Les algorithmes de X sont open source. Tout le monde peut les consulter. Ils mettent en avant ce qui est populaire. Dire qu’ils valorisent les idées complotistes haineuses et extrémistes est une fake news. Eh oui.
Sur le fond, quittez X ne fera que renforcer l’exposition de idées qui vous déplaisent… Brillant !
En suivant des comptes sélectionnés (et pas forcément avec lesquels vous serez d’accord), on trouve encore des infos passionnantes sur X. Et je continue d’y apprendre des choses que je serai bien en peine de trouver ailleurs.
Bon je vous l’accorde, parmi ces comptes il n’y a quasiment aucun politique et plus généralement un bon tiers des tweets suggérés par X ne servent à rien. Ah si on pouvait obliger ce genre de sites à publier chronologiquement sans suggestion.

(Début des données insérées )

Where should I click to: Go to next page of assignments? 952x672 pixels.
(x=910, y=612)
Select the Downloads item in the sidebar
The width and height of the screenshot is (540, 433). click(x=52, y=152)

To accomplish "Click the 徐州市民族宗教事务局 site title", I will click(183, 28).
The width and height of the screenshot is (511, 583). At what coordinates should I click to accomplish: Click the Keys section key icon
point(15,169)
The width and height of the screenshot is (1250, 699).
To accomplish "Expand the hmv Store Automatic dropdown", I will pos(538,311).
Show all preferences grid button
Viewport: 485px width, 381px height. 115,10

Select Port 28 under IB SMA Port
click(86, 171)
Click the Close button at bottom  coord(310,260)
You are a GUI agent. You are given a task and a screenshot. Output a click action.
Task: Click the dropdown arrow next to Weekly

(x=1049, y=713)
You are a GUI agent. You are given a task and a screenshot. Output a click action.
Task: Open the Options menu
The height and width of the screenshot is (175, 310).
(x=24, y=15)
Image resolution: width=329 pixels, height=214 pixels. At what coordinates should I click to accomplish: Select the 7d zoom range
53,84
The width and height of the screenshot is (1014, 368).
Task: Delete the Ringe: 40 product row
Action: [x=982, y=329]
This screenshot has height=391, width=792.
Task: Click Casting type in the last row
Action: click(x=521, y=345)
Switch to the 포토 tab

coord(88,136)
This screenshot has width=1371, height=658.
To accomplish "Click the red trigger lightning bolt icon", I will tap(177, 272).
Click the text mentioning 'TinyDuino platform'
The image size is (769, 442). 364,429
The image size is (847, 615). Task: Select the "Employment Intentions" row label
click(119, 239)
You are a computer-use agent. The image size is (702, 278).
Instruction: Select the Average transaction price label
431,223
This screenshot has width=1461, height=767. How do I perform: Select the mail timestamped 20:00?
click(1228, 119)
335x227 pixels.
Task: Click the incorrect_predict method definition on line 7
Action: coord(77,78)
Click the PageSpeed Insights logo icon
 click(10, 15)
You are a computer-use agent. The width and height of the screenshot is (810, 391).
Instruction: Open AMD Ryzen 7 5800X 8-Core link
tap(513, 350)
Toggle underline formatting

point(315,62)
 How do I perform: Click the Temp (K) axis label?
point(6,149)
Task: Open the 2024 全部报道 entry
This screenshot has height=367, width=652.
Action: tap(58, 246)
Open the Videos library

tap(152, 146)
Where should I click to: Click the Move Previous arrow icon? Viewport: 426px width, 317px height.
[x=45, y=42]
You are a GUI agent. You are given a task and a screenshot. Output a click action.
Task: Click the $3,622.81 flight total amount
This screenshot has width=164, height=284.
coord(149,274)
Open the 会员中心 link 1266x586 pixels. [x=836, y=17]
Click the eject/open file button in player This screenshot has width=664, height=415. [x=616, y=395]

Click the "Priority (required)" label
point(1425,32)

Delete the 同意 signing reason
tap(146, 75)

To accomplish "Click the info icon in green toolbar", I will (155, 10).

Il y a quelques jours, au cours d’une de ses vidéos, le youtubeur américain Jake Broe avait expliqué que si on détestait Elon Musk, il valait mieux rester sur X plutôt que de le quitter, car au final, on lui coûterait plus d’argent qu’on ne lui en rapporte.
Mais sinon, mon expérience des réseaux sociaux au format Twitter est similaire à la votre : on se retrouve juste envahi par des messages venant soit d’extrême-gauche, soit d’extrême-droite, et c’est à celui qui gueule le plus fort. Dans ces conditions, il est très difficile de nouer des relations avec des gens. Quant à l’humour y a disparu depuis très longtemps.
Vous sous estimez largement les effets de l’évolution de l’algorithme de X. Ayant eu à l’éprouver avec un compte récent ayant peu de followers, j’ai pu constater ce que le réseau servait « naturellement » comme contenu : des posts de militants identitaires, des vidéos de bagarres (souvent interraciales), etc. Bluesky n’a sans doute pas énormément d’intérêt, mais au moins il n’est pas intentionnellement mis au service d’un projet d’extrême droite.
Et je ne crois pas que dénoncer les dérives fascisantes d’un type comme Musk ou quitter sa plateforme mérite l’ironie que suggère l’expression « camp du bien ».
X est devenu largement un égout, notamment sous l’influence de Musk, qui ouvert en grand les vannes de la station d’épuration. Mais croire que Bluesky sera un petit paradis, préservé de l’ambiance de X, est une douce illusion, que l’on va perdre progressivement, au fil de l’arrivée des bots et des trolls. De toute manière, cela fait longtemps que j’ai revu très à la baisse ce que je peux attendre d’un réseau social, quel qu’il soit.